### Problem details
Repeat the records. Match each character exactly.
Dataset content Block Start
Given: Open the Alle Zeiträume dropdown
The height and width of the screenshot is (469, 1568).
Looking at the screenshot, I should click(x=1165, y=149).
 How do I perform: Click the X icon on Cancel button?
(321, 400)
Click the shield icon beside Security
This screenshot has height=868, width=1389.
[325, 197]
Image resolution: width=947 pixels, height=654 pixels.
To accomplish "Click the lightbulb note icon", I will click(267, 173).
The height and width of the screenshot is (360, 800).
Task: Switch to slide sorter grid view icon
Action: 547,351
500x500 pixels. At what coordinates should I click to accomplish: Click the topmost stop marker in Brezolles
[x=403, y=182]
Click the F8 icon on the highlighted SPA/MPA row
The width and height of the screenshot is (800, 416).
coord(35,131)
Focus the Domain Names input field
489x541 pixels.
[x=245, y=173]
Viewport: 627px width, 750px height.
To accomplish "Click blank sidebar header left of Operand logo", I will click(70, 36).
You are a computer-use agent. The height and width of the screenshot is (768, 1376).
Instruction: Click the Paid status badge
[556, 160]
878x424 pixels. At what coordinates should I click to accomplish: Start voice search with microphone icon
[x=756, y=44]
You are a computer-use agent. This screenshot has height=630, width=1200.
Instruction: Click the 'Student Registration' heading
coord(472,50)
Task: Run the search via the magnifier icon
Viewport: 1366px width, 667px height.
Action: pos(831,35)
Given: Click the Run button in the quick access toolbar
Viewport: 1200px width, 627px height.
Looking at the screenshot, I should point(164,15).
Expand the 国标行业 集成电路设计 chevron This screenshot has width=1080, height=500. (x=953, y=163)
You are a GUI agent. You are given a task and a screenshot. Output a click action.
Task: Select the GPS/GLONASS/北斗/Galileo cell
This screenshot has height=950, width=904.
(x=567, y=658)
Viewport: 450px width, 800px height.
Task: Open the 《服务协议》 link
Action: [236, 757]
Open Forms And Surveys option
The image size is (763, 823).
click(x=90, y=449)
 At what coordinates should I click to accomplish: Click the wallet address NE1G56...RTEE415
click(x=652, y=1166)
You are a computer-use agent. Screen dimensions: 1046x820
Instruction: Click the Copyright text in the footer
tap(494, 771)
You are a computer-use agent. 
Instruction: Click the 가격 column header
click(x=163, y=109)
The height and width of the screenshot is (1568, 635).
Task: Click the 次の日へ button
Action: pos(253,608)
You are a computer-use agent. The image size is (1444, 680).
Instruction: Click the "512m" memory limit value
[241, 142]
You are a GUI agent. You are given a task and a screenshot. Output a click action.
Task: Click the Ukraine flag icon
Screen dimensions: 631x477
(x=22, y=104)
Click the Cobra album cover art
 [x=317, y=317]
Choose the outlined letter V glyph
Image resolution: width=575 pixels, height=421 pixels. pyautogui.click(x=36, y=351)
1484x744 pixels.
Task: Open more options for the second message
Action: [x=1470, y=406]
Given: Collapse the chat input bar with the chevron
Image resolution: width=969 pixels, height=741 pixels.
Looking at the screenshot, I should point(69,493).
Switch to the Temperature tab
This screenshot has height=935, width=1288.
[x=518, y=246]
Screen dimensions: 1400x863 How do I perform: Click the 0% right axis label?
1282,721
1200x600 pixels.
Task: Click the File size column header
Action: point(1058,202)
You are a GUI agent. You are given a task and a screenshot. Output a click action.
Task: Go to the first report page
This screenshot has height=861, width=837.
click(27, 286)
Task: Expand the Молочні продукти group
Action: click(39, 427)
Dataset content Block End
### Solution to this exercise
Given: Open the Alle Zeiträume dropdown
The height and width of the screenshot is (469, 1568).
Looking at the screenshot, I should click(x=1165, y=149).
 How do I perform: Click the X icon on Cancel button?
(321, 400)
Click the shield icon beside Security
This screenshot has height=868, width=1389.
[325, 197]
Image resolution: width=947 pixels, height=654 pixels.
To accomplish "Click the lightbulb note icon", I will click(267, 173).
The height and width of the screenshot is (360, 800).
Task: Switch to slide sorter grid view icon
Action: 547,351
500x500 pixels. At what coordinates should I click to accomplish: Click the topmost stop marker in Brezolles
[x=403, y=182]
Click the F8 icon on the highlighted SPA/MPA row
The width and height of the screenshot is (800, 416).
coord(35,131)
Focus the Domain Names input field
489x541 pixels.
[x=245, y=173]
Viewport: 627px width, 750px height.
To accomplish "Click blank sidebar header left of Operand logo", I will click(70, 36).
You are a computer-use agent. The height and width of the screenshot is (768, 1376).
Instruction: Click the Paid status badge
[556, 160]
878x424 pixels. At what coordinates should I click to accomplish: Start voice search with microphone icon
[x=756, y=44]
You are a computer-use agent. This screenshot has height=630, width=1200.
Instruction: Click the 'Student Registration' heading
coord(472,50)
Task: Run the search via the magnifier icon
Viewport: 1366px width, 667px height.
Action: pos(831,35)
Given: Click the Run button in the quick access toolbar
Viewport: 1200px width, 627px height.
Looking at the screenshot, I should point(164,15).
Expand the 国标行业 集成电路设计 chevron This screenshot has width=1080, height=500. (x=953, y=163)
You are a GUI agent. You are given a task and a screenshot. Output a click action.
Task: Select the GPS/GLONASS/北斗/Galileo cell
This screenshot has height=950, width=904.
(x=567, y=658)
Viewport: 450px width, 800px height.
Task: Open the 《服务协议》 link
Action: [236, 757]
Open Forms And Surveys option
The image size is (763, 823).
click(x=90, y=449)
 At what coordinates should I click to accomplish: Click the wallet address NE1G56...RTEE415
click(x=652, y=1166)
You are a computer-use agent. Screen dimensions: 1046x820
Instruction: Click the Copyright text in the footer
tap(494, 771)
You are a computer-use agent. 
Instruction: Click the 가격 column header
click(x=163, y=109)
The height and width of the screenshot is (1568, 635).
Task: Click the 次の日へ button
Action: pos(253,608)
You are a computer-use agent. The image size is (1444, 680).
Instruction: Click the "512m" memory limit value
[241, 142]
You are a GUI agent. You are given a task and a screenshot. Output a click action.
Task: Click the Ukraine flag icon
Screen dimensions: 631x477
(x=22, y=104)
Click the Cobra album cover art
 [x=317, y=317]
Choose the outlined letter V glyph
Image resolution: width=575 pixels, height=421 pixels. pyautogui.click(x=36, y=351)
1484x744 pixels.
Task: Open more options for the second message
Action: [x=1470, y=406]
Given: Collapse the chat input bar with the chevron
Image resolution: width=969 pixels, height=741 pixels.
Looking at the screenshot, I should point(69,493).
Switch to the Temperature tab
This screenshot has height=935, width=1288.
[x=518, y=246]
Screen dimensions: 1400x863 How do I perform: Click the 0% right axis label?
1282,721
1200x600 pixels.
Task: Click the File size column header
Action: point(1058,202)
You are a GUI agent. You are given a task and a screenshot. Output a click action.
Task: Go to the first report page
This screenshot has height=861, width=837.
click(27, 286)
Task: Expand the Молочні продукти group
Action: click(39, 427)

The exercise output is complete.